Bernhard Peter von Rausch (1793-1865), self-portrait

In this painting, we see an artist at work in his workshop. Upon an easel beside him stands an incomplete painting of a young woman with grapes in her hands, and behind that is a statue of Erato, one of the nine muses. Erato is the muse of hymns, songs, lyric poetry and love poems. The artist, whose gaze is directed off to the viewer’s side, is surrounded by attributes related to the painter’s art, while he himself is working at his desk with the help of a box easel. Through the window to his left, we see a vista of the city of Munich, clearly recognisable by the twin towers of the Frauenkirche cathedral and the silhouette of St Luke’s Church.

The painting is signed beneath the window, behind the artist’s elbow: B. Rausch ipse fecit 1834. It is a self-portrait by Bernhard Peter von Rausch (1793-1865); “ipse fecit” indicates that it is a painting by his own hand.

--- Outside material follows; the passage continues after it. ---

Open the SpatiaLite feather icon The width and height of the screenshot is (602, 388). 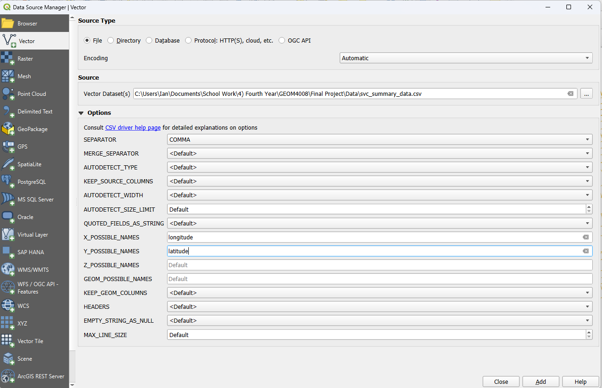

Von Rausch was born in Oettingen as the fourth of seven children, and registered with the Munich art academy as an apprentice history painter. He also trained as a lithographer. This gave him the skills needed to create copies in stone of the portraits he was commissioned to paint during these years in Munich, so that he could reproduce them. Although he first travelled to Frankfurt am Main in 1825, where he was overwhelmed with portrait commissions, he did not permanently settle in the city until 1840, after his visit to Italy.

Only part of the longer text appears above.